On Saturday the Oriental Daily News reported that District offices had been instructed to collect residents' views on the future and to submit a weekly report.
6.
HK'S PRESS FREEDOM TO STAY:
Only the Standard carried a report on 4 February of remarks made by the deputy director of the State Council's Overseas Chinese Affairs Office, Mr. Lin Xuede, about continuing press freedom in HK after China regained sovereignty in 1997. The Standard report was based on a New York despatch in Pai Shing which quoted Mr. Lin saying during an interview with a local Chinese-language paper that press freedom would not be tampered with; all magazines and newspapers, regardless of their political stand, could continue their operations. Mr. Lin, who according to the Standard is also chief of the China News Service, said magazines like Cheng Ming and Seventies, which were very critical of China, and Kuomintang 'mouth-pieces' such as the HK Times, could continue_publishing.
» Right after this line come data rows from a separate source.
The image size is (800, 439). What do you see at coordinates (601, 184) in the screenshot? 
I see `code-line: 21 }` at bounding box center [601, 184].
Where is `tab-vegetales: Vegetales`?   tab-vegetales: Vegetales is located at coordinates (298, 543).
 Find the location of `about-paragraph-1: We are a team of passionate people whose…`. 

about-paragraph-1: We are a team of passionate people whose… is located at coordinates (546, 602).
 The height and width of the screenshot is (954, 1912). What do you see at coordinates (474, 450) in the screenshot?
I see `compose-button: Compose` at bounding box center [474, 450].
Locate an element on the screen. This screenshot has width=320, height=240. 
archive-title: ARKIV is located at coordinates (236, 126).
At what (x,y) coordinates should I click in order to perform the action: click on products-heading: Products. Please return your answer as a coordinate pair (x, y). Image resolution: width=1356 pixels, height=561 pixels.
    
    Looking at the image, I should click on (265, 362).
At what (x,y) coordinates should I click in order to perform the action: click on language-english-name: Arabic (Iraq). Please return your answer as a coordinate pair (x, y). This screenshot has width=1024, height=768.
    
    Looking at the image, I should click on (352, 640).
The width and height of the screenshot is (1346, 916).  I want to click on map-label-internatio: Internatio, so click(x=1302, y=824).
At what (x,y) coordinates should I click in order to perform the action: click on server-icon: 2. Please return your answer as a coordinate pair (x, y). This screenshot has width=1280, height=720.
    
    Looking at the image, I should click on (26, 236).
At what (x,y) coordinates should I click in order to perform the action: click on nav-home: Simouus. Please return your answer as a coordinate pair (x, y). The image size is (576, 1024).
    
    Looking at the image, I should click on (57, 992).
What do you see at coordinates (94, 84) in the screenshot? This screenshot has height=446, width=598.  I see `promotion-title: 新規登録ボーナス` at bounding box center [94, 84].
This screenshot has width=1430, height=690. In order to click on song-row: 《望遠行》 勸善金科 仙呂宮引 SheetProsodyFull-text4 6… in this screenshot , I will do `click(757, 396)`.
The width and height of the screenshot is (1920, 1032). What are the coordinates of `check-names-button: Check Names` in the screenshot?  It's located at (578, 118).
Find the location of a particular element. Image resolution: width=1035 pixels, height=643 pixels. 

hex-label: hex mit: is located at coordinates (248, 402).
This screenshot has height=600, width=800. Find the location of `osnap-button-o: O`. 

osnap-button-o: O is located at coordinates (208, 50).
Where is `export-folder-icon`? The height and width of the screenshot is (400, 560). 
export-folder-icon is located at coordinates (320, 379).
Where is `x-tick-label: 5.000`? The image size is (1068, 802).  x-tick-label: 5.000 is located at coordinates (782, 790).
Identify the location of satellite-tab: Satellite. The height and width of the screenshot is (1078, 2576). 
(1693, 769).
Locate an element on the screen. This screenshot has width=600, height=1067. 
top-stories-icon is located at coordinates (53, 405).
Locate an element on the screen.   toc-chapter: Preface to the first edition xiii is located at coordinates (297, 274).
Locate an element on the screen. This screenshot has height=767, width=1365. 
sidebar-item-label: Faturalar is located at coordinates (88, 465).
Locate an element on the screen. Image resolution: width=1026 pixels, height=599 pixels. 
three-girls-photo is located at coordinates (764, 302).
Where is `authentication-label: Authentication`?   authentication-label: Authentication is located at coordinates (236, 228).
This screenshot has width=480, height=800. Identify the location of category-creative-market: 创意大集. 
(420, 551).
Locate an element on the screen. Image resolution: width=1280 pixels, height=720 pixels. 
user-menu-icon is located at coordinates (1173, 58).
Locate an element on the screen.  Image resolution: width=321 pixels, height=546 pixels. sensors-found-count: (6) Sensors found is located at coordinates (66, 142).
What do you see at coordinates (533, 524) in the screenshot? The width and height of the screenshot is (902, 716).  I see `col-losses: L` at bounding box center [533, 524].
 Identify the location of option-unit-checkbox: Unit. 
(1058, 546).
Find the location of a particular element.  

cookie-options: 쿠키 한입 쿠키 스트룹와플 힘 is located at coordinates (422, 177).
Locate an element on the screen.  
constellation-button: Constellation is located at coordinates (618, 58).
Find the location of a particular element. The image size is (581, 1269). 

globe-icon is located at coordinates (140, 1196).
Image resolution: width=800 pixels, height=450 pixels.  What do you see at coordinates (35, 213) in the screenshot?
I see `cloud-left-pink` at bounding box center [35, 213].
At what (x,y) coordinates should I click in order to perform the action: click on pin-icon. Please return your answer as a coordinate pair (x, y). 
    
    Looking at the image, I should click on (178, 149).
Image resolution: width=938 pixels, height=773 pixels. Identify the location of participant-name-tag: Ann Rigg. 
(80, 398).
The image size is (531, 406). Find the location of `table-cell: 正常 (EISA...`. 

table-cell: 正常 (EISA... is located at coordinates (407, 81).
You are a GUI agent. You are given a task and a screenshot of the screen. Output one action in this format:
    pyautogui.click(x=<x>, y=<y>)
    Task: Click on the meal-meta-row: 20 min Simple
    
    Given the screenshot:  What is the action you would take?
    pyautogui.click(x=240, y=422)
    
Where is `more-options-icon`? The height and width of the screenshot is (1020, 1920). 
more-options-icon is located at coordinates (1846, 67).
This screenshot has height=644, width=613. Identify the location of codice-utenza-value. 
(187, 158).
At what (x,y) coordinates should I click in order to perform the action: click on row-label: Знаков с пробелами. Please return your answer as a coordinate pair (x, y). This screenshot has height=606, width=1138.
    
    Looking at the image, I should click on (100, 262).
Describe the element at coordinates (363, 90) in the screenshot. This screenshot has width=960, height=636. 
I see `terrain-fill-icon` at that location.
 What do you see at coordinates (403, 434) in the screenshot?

HK papers and magazines would not be nationalised. He also said HK and Taiwan could become special administrative zones under a new constitution; and HK could not keep British troops, but Taiwan would be allowed to have its own army.
7.
TA KUNG PAO WEEKLY SUPPLEMENT:
This week's Supplement carried and outline of the article by Ding Mingnan attacking the three treaties. In an editorial entitled 'Opium War revisited', the Supplement said, to cover up the stink of opium, contemporary British historians in that era called the Opium War the Sino-British War and even tried to argue that the cause of the war had little to do with opium, but was only an attempt to open up the doors tightly shut by the Manchu Court to foreign trade, as if imperialism had the right to batter the doors of any country down for trade. The editorial also pointed out that the British did not really stick to the Treaty of Nanking; 12 years after it was signed they demanded a revision to expand their privileges in China. The paper also carried a report of the interview with the chairman of Sun Hung Kai Securities, Mr. Fung King-hei, during which he said the company would continue to expand its business in HK as an expression of its confidence.